● Text shown
______________________________
Yes, that is a true gift to the world for musicians to share their uplifting messages. Even with our video – we have artists from around the world who came together to contribute their time and talent. Music is absolutely a gift and it’s amazing how many people with so much talent are willing to give of themselves. I am seeing it everywhere. My hat goes off to everyone who is giving of themselves, in whatever way they can, during these difficult times.
Why is music so important to you?
It’s the only thing that helps me process life. When I’m sitting and thinking about something and I am deep in thought, my next reaction is to sit down and play the piano and a chord progression emerges and that space where the music is like a flowerbed for the music to grow. Music has a healing effect on me and for other people. Ever since I was a young child I wanted to write and be involved in music. It’s a calling. I can run, but I can’t hide.
Please tell me more.
Some music is too painful for me to listen to. I find that I have to shut out a part of my life that is too painful. But blocking myself from those emotions is not enabling me to feel that part of my life and address it. So, making music helps me address some of these issues. I try to make music about ordinary people’s extraordinary experiences. Some things are very unique. This pandemic is universal but we are all experiencing a different effect. I try to write about these individual experiences, My song Grammy is about suicide, but there’s a deeper meaning for people to connect with these feelings.
Why do you feel that music has so much power?
Music imparts vibrations, and, people associate music with episodes in their lives… eliciting memories and associations, both good and challenging. It can make a person or a crowd rowdy, somber, calm, excited, empowered, and/or united. It creates invisible bonds. Music is about the nostalgia of the past, enjoyment in the present, and hope for the future.
What songs and music transport you to a different place and time?
Songs with an ethereal feel, anthems, strong, emotive melodic and chordal progressions, instrumental or with meaningful lyrics, catapult me into a different realm. It’s so overpowering that it can alter what I am writing like social media posts, letter, or an email. It makes me very introspective and usually emotional.
Do you feel we will come out of this health pandemic changed both personally and professionally?
I do. Like a seed beneath the horizon, when we poke our heads out from under this blanket on the earth, we will grow toward the sun with vibrant abandon. It will be liberating. We will enjoy things we took for granted… we may even go out and do more than we ever did before with our new appreciation for the freedom “to do.”
What inspires you to be the most creative with your music?
It’s visceral. I would say what stirs in my heart comes out my fingers. The inspiration comes from God, I believe. To create is like this force I cannot fight against. When I write, if I tear up while doing so, (even if it’s not a sad song) I know it’s going to be a great song for me.
What advice do you have for someone who wants to pursue a music or entertainment career?
If music is in your soul, and you know it’s what you want to do, do not abandon it. Like anything else in this life, anything worth fighting for, is truly worth fighting for. You will have to work hard, pay your dues, wear a lot of hats, and ultimately, you will need to learn to balance your music with your critical “me” time since the commitment takes so much time. Enjoy the process, do it because you love it, not for fame or money, and always remember to nurture yourself along the way!
What are your goals for the future?
I want to be a Rock Star one day. [She said with a wide smile.]
______________________________
● Data shown

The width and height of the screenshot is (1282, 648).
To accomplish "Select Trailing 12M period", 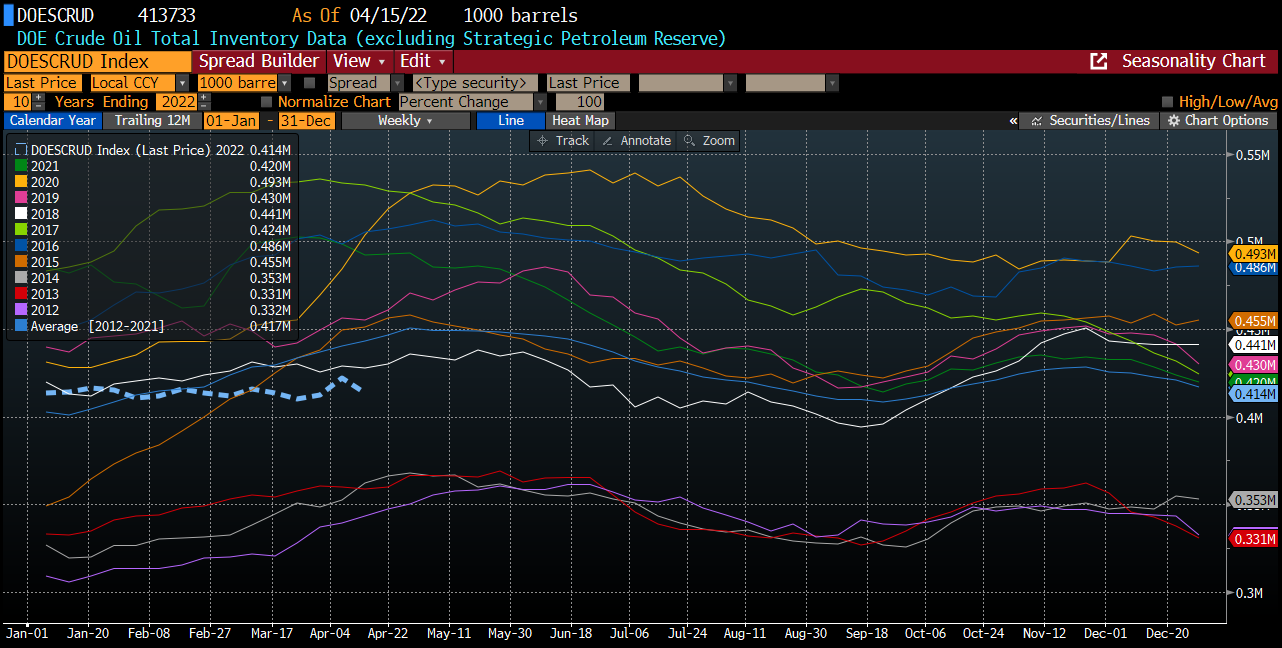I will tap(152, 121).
______________________________
● Exercise directions
Copy the stretch of the music interview from "What advice do" through "along the way!", changing "hats" to "roles".

● Solution
What advice do you have for someone who wants to pursue a music or entertainment career?
If music is in your soul, and you know it’s what you want to do, do not abandon it. Like anything else in this life, anything worth fighting for, is truly worth fighting for. You will have to work hard, pay your dues, wear a lot of roles, and ultimately, you will need to learn to balance your music with your critical “me” time since the commitment takes so much time. Enjoy the process, do it because you love it, not for fame or money, and always remember to nurture yourself along the way!